I was going to continue the Story of Our Bathrooms by going into the grim details of how children don't always remember that they need to flush the toilet after going to the bathroom, and how this fact continues to surprise me even though our children are all getting older, and how I often think that they should be old enough to remember such a simple rule, and how this is just one of the many things that I never thought about before I became a parent, and how I sometimes think I should write a book about all the things that have surprised me about parenting, but this post has gone on long enough already, so I will save all that stuff for another day. Keep your eyes peeled for The Story of Our Bathrooms, Vol. 2, coming soon! Oh goody!

Saturday, August 13, 2016

Too Smart to Slide?

You might think, by the title of this post, that I might be writing about the sliding that can occur during a softball or baseball game. And knowing that I love to play softball, and that two of our kids, the Girl and the Boy, are playing baseball this summer, I can see how you might think that. But you would be wrong. Oh, so wrong! As I always do on this blog, I zigged when you thought I was going to zag. My zagging when you think that I would be zigging is a normal thing around here, so you better get used to it.

My first smartphone is on its way to my house as we speak. I have mixed feelings about this. For one thing, I have a strong feeling deep within me that it isn't all that healthy to be connected to the rest of the world at all times. It's good to have some down time every day to let my brain settle down and recuperate from the day's events. Some of you probably read that and thought "Scott's brain is always in down time...", but nobody asked you, so please keep your opinions to yourself, thank you very much!
Courtesy of LG

Secondly, I am going to miss my old slide phone.

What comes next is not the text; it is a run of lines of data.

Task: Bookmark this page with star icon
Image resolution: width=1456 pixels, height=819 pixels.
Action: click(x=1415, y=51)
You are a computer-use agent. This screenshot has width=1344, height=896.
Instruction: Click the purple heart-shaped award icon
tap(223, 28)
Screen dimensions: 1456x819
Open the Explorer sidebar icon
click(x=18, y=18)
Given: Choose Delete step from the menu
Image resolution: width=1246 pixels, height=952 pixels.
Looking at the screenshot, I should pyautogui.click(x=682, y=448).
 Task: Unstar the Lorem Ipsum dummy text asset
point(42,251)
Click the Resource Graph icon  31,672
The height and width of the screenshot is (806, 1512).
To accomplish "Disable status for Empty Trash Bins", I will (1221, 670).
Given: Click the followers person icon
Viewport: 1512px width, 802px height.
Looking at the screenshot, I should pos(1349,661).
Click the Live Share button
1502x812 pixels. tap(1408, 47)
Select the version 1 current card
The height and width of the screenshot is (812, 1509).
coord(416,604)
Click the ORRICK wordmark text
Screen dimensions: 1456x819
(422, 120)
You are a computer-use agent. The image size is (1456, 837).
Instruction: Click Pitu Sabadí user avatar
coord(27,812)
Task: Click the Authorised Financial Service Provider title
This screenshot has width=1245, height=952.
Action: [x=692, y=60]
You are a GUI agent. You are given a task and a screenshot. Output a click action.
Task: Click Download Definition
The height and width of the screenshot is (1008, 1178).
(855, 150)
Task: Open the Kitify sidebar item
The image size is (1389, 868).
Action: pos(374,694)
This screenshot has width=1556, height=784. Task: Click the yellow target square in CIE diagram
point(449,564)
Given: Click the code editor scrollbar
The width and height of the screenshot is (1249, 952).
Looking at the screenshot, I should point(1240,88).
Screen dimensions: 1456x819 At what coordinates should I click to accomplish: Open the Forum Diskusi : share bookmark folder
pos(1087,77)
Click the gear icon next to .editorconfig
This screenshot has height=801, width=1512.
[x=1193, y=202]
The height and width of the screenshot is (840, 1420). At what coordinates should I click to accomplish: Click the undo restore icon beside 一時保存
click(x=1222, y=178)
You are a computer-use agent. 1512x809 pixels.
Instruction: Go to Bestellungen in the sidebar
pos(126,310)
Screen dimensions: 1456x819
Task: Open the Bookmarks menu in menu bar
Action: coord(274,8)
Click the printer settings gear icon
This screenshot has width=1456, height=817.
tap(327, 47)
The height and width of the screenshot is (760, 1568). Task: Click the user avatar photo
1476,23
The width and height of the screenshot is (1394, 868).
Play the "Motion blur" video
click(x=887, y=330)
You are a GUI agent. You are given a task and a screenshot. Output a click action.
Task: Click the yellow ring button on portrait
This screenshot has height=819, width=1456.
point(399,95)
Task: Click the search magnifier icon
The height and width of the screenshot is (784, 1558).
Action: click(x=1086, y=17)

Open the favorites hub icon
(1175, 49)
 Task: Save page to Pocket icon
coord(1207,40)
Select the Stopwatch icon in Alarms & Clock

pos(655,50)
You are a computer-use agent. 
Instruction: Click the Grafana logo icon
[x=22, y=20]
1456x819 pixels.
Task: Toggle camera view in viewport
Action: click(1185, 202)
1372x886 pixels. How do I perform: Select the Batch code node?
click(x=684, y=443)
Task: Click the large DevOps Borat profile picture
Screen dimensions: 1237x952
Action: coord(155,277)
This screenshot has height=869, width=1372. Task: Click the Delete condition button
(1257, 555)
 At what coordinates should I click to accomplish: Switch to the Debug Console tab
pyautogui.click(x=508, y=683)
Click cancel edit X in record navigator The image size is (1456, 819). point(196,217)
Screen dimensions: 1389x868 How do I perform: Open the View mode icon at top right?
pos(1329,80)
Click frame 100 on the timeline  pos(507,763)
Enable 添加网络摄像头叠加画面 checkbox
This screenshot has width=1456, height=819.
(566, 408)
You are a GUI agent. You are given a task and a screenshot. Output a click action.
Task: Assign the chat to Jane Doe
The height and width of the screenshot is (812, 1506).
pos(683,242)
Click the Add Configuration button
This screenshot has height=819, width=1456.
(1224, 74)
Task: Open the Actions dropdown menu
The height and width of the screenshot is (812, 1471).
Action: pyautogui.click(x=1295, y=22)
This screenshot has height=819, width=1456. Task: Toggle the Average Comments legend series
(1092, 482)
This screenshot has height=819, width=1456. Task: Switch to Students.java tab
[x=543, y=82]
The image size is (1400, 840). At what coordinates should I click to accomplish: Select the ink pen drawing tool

I feel like it and me have forged a special bond over the years. It seemed like my old slide phone always knew exactly what I was thinking. If I wanted to write a text, it would eagerly slide open to reveal its full keyboard. I knew where all the function keys were, so I could write a lengthy and boring text to any of my friends as fast as I could, even with my eyes closed. If I wanted to call someone, it would instantly advise me to hit speed dial number 2, because it knew that I almost never called anyone except the Wife. If I would drop my poor old slide phone and all of its pieces would come exploding off, which seemed to happen more often than I would care to admit, I would gingerly put it back together, and that old slide phone would seem to look up at me and say "Thank you for putting me back together with so much love!" Yup, we have had a special bond, my old slide phone and me. It's going to be sad to send it off to retirement...

But, on the other hand, once I get my new smartphone, it will kind of be fun to be connected to the world at all times. My kids will now be able to harass me at any time, trying to get me to let them watch their favorite Roadrunner and Wile E. Coyote cartoons at all times of day. If one of the kids asks me why the wolverine is my favorite animal in all of God's Green Earth, not only can I tell them that they are as fierce as can be, but now I can find a youtube video showing one ripping the guts out of a grizzly bear 6 times its size. How much fun will that be?!?

So, as you can see, I have mixed feelings about getting my new smartphone. If you want to talk about it more, perhaps I can send you a long and boring text some day.